* What you are asked to do *
Please transcribe the entries below without omitting a single character.

(Stored data entries)
· · ·

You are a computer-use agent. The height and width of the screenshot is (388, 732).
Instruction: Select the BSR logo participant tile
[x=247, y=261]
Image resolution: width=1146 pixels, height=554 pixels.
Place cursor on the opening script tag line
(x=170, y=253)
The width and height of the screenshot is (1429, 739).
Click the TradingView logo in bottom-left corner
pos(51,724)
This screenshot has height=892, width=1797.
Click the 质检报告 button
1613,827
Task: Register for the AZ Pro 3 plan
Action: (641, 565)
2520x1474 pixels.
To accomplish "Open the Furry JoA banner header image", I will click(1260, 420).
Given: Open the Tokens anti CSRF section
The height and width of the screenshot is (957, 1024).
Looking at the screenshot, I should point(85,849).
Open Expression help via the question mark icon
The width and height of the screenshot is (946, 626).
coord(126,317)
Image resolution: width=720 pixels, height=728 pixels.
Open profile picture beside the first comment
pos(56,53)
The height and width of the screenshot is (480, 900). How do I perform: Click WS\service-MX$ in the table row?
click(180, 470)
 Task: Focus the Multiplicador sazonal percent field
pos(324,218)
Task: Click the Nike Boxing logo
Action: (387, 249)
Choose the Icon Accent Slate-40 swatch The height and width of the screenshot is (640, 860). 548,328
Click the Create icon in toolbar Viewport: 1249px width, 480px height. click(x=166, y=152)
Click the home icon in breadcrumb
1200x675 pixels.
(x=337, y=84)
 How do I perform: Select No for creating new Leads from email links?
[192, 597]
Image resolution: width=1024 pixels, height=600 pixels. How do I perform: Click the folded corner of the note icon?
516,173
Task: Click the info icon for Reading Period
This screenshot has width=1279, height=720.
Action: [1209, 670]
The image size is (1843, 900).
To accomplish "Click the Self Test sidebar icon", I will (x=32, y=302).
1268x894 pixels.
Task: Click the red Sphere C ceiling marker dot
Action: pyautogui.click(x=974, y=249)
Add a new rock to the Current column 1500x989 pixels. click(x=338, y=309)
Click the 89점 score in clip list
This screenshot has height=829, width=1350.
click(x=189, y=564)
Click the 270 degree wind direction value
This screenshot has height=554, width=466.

· · ·

* Solution for this task *
You are a computer-use agent. The height and width of the screenshot is (388, 732).
Instruction: Select the BSR logo participant tile
[x=247, y=261]
Image resolution: width=1146 pixels, height=554 pixels.
Place cursor on the opening script tag line
(x=170, y=253)
The width and height of the screenshot is (1429, 739).
Click the TradingView logo in bottom-left corner
pos(51,724)
This screenshot has height=892, width=1797.
Click the 质检报告 button
1613,827
Task: Register for the AZ Pro 3 plan
Action: (641, 565)
2520x1474 pixels.
To accomplish "Open the Furry JoA banner header image", I will click(1260, 420).
Given: Open the Tokens anti CSRF section
The height and width of the screenshot is (957, 1024).
Looking at the screenshot, I should point(85,849).
Open Expression help via the question mark icon
The width and height of the screenshot is (946, 626).
coord(126,317)
Image resolution: width=720 pixels, height=728 pixels.
Open profile picture beside the first comment
pos(56,53)
The height and width of the screenshot is (480, 900). How do I perform: Click WS\service-MX$ in the table row?
click(180, 470)
 Task: Focus the Multiplicador sazonal percent field
pos(324,218)
Task: Click the Nike Boxing logo
Action: (387, 249)
Choose the Icon Accent Slate-40 swatch The height and width of the screenshot is (640, 860). 548,328
Click the Create icon in toolbar Viewport: 1249px width, 480px height. click(x=166, y=152)
Click the home icon in breadcrumb
1200x675 pixels.
(x=337, y=84)
 How do I perform: Select No for creating new Leads from email links?
[192, 597]
Image resolution: width=1024 pixels, height=600 pixels. How do I perform: Click the folded corner of the note icon?
516,173
Task: Click the info icon for Reading Period
This screenshot has width=1279, height=720.
Action: [1209, 670]
The image size is (1843, 900).
To accomplish "Click the Self Test sidebar icon", I will (x=32, y=302).
1268x894 pixels.
Task: Click the red Sphere C ceiling marker dot
Action: pyautogui.click(x=974, y=249)
Add a new rock to the Current column 1500x989 pixels. click(x=338, y=309)
Click the 89점 score in clip list
This screenshot has height=829, width=1350.
click(x=189, y=564)
Click the 270 degree wind direction value
This screenshot has height=554, width=466.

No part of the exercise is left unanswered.